#### Problem:
Using the listing below, print exactly everything from the line with "The image size is (408, 280)." down to the line with "You are a computer-use agent. Image", both included, and nothing more.

#### Data for this exercise:
-*-

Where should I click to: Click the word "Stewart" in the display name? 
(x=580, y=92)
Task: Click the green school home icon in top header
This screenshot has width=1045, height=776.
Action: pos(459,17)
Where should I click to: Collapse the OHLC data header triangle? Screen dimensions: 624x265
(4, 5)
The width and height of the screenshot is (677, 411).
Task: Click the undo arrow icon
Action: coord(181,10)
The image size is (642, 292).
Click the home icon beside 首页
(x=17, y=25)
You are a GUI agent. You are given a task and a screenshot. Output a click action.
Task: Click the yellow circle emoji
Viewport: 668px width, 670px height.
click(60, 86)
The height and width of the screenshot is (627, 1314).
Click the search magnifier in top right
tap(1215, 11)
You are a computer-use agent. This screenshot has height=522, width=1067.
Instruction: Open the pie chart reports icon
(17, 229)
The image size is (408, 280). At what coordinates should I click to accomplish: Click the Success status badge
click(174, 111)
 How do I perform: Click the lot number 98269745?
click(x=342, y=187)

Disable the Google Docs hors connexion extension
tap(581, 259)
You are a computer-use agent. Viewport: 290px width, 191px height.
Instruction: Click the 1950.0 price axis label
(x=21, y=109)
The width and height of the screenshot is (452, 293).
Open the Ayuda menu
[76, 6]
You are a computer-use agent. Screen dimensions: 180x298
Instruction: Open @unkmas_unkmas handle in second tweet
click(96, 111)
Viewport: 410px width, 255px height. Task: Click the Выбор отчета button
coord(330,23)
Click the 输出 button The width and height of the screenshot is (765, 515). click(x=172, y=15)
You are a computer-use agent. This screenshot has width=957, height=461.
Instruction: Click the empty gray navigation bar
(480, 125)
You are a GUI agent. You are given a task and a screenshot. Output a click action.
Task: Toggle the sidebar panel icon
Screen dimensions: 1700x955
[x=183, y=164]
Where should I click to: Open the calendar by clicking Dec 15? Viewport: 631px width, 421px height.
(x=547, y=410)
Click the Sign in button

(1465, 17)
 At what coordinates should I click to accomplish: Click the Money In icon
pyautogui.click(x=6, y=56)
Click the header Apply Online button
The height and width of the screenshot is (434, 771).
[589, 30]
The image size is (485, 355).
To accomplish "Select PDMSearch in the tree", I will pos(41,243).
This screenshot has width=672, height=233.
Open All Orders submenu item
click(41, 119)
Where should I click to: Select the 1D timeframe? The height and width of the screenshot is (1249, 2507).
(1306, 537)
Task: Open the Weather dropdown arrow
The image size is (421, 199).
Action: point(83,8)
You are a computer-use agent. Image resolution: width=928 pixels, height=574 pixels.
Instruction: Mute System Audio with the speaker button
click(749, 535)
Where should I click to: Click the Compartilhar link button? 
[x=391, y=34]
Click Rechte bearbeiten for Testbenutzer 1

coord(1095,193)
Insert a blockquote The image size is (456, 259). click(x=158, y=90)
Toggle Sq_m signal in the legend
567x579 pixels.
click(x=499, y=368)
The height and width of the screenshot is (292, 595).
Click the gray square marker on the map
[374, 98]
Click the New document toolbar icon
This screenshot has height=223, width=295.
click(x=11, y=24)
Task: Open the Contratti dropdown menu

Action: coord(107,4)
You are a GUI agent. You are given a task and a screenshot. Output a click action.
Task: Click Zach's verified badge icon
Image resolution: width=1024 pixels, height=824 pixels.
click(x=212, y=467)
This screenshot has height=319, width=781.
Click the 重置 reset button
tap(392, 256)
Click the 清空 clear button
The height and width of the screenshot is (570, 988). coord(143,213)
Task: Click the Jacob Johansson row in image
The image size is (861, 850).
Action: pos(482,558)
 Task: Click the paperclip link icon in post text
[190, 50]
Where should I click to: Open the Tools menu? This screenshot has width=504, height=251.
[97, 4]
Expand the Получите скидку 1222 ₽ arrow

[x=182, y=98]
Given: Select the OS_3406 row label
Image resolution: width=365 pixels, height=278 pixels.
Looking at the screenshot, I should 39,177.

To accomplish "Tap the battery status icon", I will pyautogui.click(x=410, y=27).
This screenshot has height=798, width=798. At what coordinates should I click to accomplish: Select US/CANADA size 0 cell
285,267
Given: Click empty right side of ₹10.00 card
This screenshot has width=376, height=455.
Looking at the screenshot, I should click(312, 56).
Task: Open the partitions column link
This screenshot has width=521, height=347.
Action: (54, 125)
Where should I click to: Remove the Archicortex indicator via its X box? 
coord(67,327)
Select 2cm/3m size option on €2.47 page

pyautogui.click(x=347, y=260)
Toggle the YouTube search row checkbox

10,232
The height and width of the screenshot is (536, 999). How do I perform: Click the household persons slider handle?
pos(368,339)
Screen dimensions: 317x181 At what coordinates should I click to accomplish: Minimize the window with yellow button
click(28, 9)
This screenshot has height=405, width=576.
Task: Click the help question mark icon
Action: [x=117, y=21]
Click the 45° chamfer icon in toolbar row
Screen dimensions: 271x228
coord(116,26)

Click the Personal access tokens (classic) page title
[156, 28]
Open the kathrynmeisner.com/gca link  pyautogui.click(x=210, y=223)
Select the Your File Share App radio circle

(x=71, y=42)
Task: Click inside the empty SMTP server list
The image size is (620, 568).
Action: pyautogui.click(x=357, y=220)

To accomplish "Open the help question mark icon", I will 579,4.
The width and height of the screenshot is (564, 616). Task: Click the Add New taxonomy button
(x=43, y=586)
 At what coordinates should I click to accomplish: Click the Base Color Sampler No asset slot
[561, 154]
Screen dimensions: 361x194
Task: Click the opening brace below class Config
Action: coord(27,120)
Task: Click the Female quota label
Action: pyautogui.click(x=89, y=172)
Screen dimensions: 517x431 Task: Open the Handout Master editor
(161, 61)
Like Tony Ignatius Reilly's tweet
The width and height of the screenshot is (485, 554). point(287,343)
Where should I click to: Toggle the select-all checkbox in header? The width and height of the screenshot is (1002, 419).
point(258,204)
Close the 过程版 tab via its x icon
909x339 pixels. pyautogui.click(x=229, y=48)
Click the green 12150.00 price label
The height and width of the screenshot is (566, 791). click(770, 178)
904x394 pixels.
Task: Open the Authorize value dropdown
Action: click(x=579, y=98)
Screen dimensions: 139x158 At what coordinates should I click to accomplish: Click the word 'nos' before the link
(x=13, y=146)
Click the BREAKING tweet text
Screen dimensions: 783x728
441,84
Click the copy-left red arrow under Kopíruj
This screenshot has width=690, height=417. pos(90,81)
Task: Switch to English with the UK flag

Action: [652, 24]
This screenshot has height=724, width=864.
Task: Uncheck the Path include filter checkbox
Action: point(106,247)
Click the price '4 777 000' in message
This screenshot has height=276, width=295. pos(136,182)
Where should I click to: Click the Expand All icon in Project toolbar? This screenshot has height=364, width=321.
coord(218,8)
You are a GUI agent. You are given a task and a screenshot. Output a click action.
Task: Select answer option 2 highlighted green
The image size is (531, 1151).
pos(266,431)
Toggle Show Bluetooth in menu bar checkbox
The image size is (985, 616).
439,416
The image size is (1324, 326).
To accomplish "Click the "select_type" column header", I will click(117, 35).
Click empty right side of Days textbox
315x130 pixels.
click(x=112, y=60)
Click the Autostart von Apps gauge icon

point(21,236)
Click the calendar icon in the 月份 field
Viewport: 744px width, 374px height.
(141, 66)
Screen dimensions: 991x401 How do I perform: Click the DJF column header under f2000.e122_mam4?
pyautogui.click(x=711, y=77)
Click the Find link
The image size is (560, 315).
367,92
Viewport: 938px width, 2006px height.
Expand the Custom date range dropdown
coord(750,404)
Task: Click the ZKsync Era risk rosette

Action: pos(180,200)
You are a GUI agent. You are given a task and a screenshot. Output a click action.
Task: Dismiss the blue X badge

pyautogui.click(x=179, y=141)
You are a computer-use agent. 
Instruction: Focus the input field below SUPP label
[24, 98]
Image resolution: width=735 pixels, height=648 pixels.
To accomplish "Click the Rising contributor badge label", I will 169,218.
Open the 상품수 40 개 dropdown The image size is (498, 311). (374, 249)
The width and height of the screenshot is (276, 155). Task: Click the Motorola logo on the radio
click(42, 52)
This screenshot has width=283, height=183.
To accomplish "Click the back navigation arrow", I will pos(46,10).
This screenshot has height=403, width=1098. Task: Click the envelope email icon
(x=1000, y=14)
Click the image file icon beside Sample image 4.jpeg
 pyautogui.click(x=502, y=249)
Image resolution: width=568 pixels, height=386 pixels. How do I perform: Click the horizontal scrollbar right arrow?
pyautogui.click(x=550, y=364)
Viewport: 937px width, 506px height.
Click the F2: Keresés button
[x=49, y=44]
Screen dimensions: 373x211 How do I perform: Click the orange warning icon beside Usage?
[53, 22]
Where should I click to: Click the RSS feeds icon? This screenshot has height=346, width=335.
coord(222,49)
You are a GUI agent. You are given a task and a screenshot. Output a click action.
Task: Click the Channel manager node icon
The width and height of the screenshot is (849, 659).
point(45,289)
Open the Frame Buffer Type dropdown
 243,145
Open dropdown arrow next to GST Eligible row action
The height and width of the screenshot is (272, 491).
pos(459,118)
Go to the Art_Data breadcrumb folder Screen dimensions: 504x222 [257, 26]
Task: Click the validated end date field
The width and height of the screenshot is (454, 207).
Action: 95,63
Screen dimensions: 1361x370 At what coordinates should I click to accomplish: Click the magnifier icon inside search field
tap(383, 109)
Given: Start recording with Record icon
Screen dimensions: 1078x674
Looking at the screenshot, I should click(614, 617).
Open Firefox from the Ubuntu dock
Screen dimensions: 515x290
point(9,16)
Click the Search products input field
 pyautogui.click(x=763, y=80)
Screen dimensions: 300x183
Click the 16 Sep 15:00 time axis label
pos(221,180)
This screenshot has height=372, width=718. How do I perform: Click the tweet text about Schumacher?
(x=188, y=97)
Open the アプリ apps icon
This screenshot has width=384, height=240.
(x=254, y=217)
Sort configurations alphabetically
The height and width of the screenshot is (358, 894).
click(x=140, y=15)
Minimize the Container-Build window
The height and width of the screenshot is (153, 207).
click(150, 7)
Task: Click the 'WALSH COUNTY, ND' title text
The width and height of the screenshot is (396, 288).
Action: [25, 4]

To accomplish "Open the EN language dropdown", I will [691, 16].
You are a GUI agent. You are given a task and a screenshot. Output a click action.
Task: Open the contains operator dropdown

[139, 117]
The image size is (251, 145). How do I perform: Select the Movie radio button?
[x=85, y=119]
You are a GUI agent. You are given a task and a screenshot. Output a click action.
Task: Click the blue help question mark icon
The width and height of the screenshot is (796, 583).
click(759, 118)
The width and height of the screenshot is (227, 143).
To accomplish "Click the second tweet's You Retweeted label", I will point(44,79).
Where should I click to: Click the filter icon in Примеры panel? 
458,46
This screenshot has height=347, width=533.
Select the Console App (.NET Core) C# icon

-*-

#### Task result:
The image size is (408, 280). At what coordinates should I click to accomplish: Click the Success status badge
click(174, 111)
 How do I perform: Click the lot number 98269745?
click(x=342, y=187)

Disable the Google Docs hors connexion extension
tap(581, 259)
You are a computer-use agent. Viewport: 290px width, 191px height.
Instruction: Click the 1950.0 price axis label
(x=21, y=109)
The width and height of the screenshot is (452, 293).
Open the Ayuda menu
[76, 6]
You are a computer-use agent. Screen dimensions: 180x298
Instruction: Open @unkmas_unkmas handle in second tweet
click(96, 111)
Viewport: 410px width, 255px height. Task: Click the Выбор отчета button
coord(330,23)
Click the 输出 button The width and height of the screenshot is (765, 515). click(x=172, y=15)
You are a computer-use agent. This screenshot has width=957, height=461.
Instruction: Click the empty gray navigation bar
(480, 125)
You are a GUI agent. You are given a task and a screenshot. Output a click action.
Task: Toggle the sidebar panel icon
Screen dimensions: 1700x955
[x=183, y=164]
Where should I click to: Open the calendar by clicking Dec 15? Viewport: 631px width, 421px height.
(x=547, y=410)
Click the Sign in button

(1465, 17)
 At what coordinates should I click to accomplish: Click the Money In icon
pyautogui.click(x=6, y=56)
Click the header Apply Online button
The height and width of the screenshot is (434, 771).
[589, 30]
The image size is (485, 355).
To accomplish "Select PDMSearch in the tree", I will pos(41,243).
This screenshot has width=672, height=233.
Open All Orders submenu item
click(41, 119)
Where should I click to: Select the 1D timeframe? The height and width of the screenshot is (1249, 2507).
(1306, 537)
Task: Open the Weather dropdown arrow
The image size is (421, 199).
Action: point(83,8)
You are a computer-use agent. Image resolution: width=928 pixels, height=574 pixels.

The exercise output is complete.